Extracted records
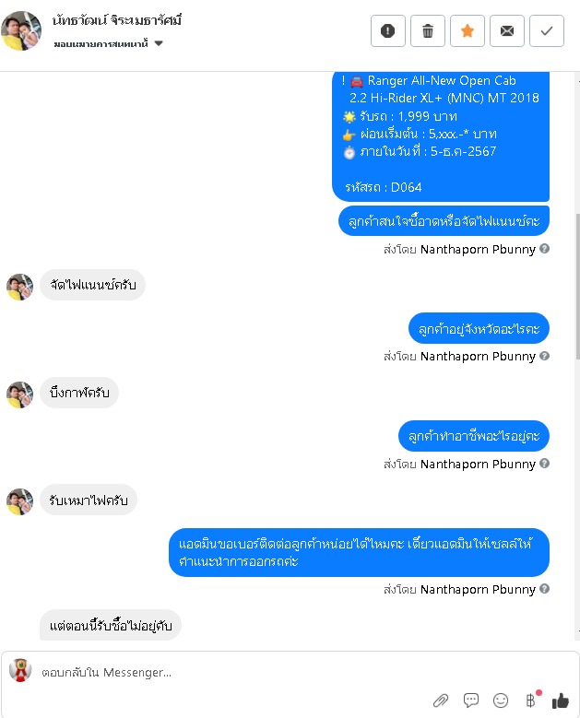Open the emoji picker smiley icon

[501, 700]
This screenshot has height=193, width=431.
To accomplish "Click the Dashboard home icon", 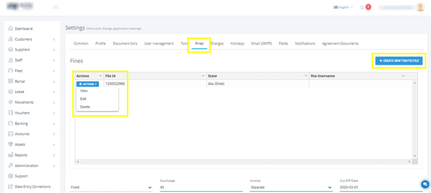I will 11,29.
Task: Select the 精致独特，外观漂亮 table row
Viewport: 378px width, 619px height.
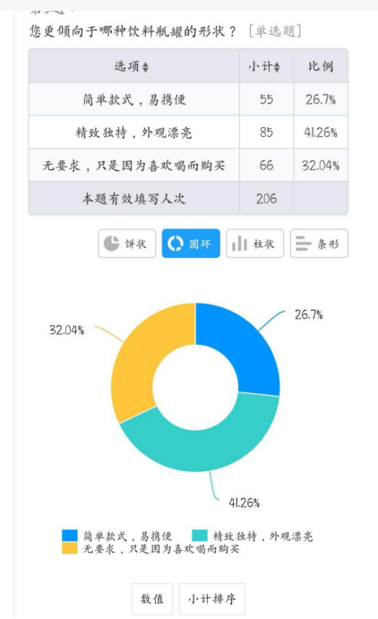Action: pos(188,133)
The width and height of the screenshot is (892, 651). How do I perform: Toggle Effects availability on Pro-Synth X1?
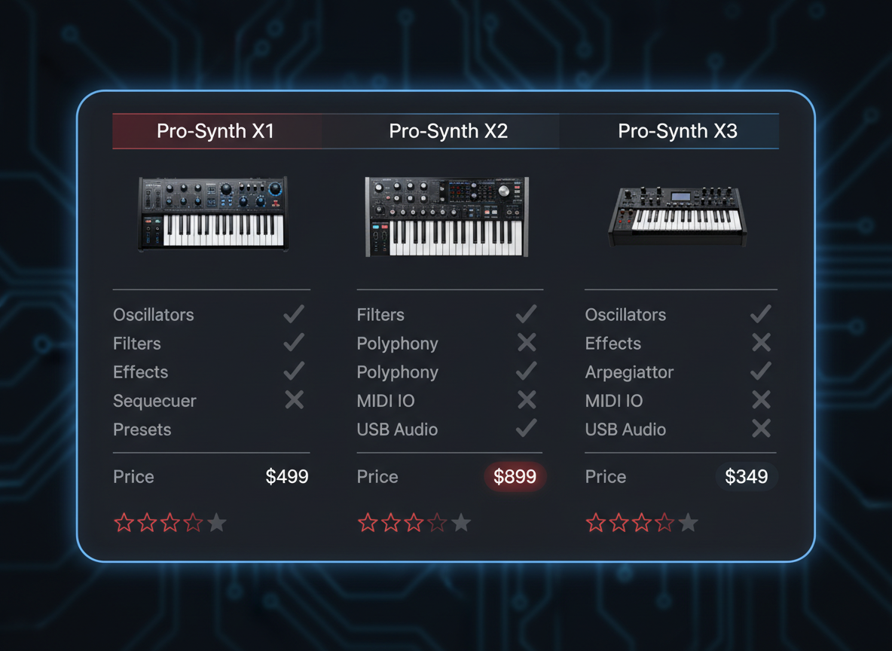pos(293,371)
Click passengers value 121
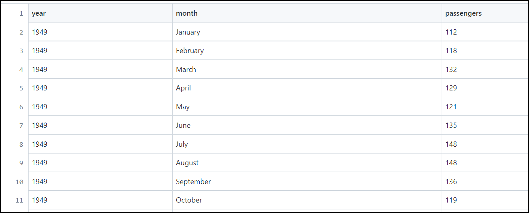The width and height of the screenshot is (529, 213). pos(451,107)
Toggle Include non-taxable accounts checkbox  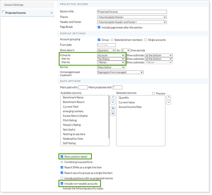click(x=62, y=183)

--

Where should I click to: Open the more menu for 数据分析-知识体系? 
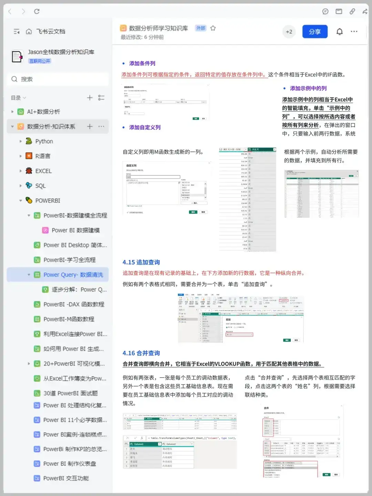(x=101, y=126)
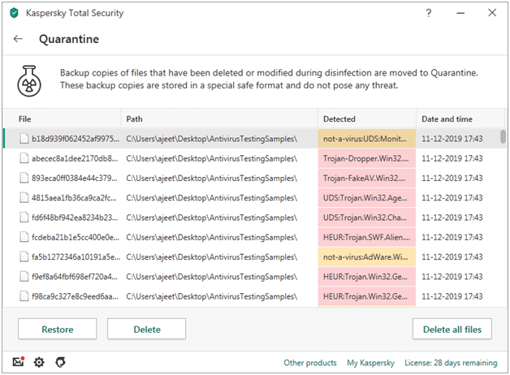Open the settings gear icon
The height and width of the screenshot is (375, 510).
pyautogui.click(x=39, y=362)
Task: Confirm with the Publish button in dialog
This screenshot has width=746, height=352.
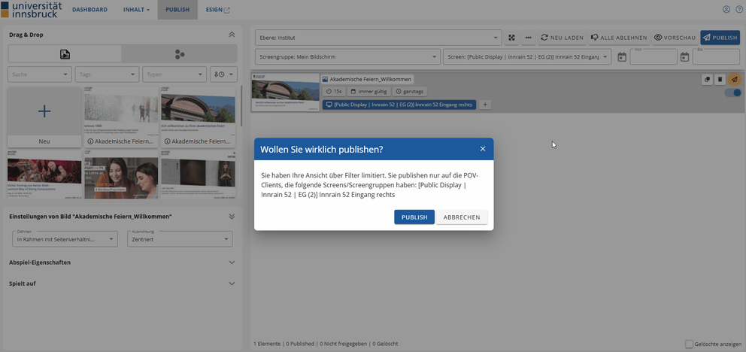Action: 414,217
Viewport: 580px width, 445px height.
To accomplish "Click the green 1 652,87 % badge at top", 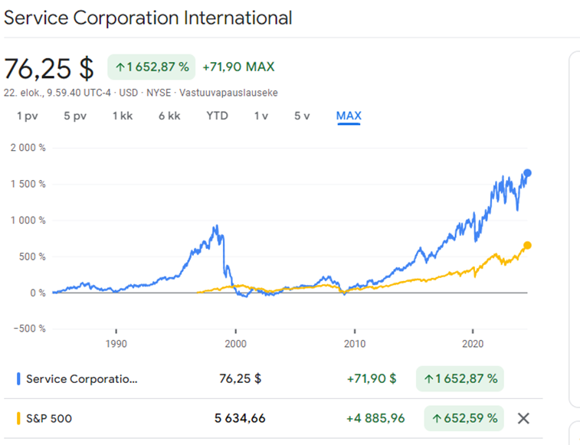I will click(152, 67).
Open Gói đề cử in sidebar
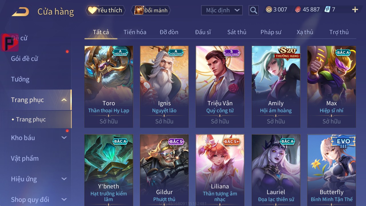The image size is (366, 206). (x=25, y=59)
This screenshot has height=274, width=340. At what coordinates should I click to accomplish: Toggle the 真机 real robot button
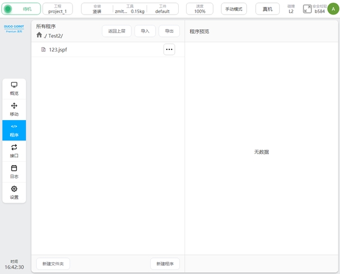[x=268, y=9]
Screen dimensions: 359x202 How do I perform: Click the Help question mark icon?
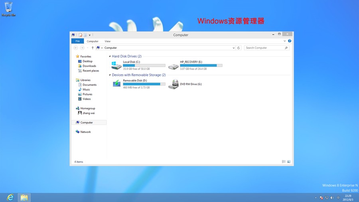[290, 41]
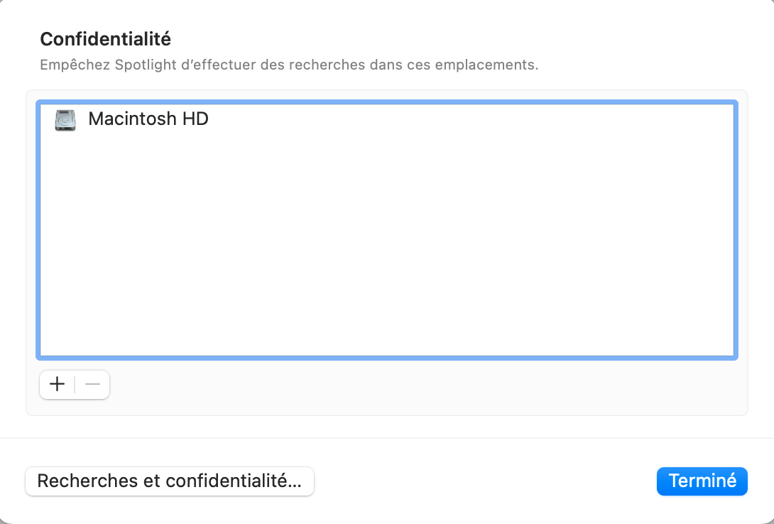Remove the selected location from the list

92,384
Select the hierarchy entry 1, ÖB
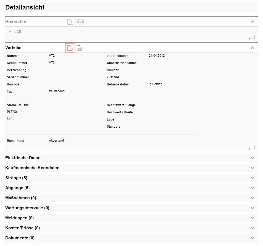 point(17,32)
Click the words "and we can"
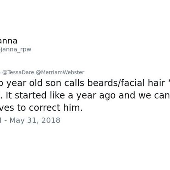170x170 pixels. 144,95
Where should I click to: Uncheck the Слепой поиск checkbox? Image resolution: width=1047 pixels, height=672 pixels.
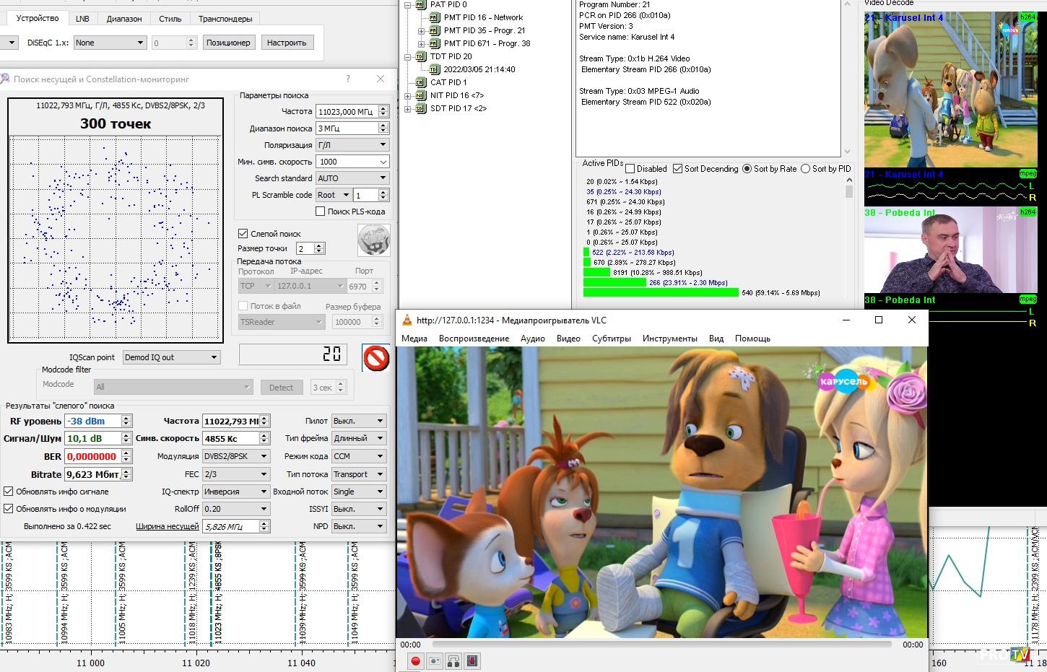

---

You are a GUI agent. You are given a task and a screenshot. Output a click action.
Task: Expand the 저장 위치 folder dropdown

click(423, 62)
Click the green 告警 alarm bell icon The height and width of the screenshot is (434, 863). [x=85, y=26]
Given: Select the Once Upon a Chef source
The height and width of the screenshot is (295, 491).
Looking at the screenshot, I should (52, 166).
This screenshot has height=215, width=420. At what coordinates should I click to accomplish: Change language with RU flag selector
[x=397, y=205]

> **What the exercise asks**: Reproduce exactly the lines above starting at the line containing "Open Gói đề cử in sidebar" and ending at the line containing "Where should I click to: Uncheck", including both, but not the pictures.

> **Answer**:
Open Gói đề cử in sidebar
The image size is (366, 206). (x=25, y=59)
This screenshot has height=274, width=340. At what coordinates should I click to accomplish: Toggle the 真机 real robot button
[x=268, y=9]
Screen dimensions: 359x202 How do I perform: Click the Help question mark icon?
[290, 41]
Remove the selected location from the list

92,384
Select the hierarchy entry 1, ÖB
 point(17,32)
Click the words "and we can"
170x170 pixels. 144,95
Where should I click to: Uncheck the Слепой поиск checkbox? Image resolution: width=1047 pixels, height=672 pixels.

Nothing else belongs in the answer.